* **PROBLEM REQUIREMENTS**: Collect from the data below each line with "will".

(RECORDS TO PROCESS Opens)

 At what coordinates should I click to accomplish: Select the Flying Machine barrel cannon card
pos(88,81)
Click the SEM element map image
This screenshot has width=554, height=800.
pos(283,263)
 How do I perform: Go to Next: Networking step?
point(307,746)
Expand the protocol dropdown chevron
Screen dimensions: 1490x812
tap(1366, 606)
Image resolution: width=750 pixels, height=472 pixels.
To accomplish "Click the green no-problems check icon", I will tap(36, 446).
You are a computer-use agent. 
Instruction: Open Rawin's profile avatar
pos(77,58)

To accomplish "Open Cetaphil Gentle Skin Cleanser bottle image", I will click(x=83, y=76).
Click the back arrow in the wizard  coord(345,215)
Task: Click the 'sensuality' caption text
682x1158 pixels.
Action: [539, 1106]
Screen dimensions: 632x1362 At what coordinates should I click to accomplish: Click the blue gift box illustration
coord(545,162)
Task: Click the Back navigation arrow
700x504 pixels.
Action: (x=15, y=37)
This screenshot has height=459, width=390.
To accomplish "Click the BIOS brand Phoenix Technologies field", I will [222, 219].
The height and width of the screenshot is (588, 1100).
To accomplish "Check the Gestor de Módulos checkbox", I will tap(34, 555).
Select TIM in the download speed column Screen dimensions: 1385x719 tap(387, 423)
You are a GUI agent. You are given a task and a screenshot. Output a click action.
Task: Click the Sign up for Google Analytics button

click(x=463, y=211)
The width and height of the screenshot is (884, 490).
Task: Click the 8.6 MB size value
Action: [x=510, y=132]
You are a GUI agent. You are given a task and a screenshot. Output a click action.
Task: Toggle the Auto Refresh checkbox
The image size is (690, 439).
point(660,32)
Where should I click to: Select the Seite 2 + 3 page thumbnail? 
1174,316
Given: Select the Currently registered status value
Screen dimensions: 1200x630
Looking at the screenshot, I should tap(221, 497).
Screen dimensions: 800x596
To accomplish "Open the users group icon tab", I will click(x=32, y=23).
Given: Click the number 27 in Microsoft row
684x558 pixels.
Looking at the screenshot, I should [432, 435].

(RECORDS TO PROCESS Closes)

* **SOLUTION**:
To accomplish "Click the green no-problems check icon", I will tap(36, 446).
To accomplish "Open Cetaphil Gentle Skin Cleanser bottle image", I will click(x=83, y=76).
To accomplish "Click the BIOS brand Phoenix Technologies field", I will [222, 219].
To accomplish "Check the Gestor de Módulos checkbox", I will tap(34, 555).
To accomplish "Open the users group icon tab", I will click(x=32, y=23).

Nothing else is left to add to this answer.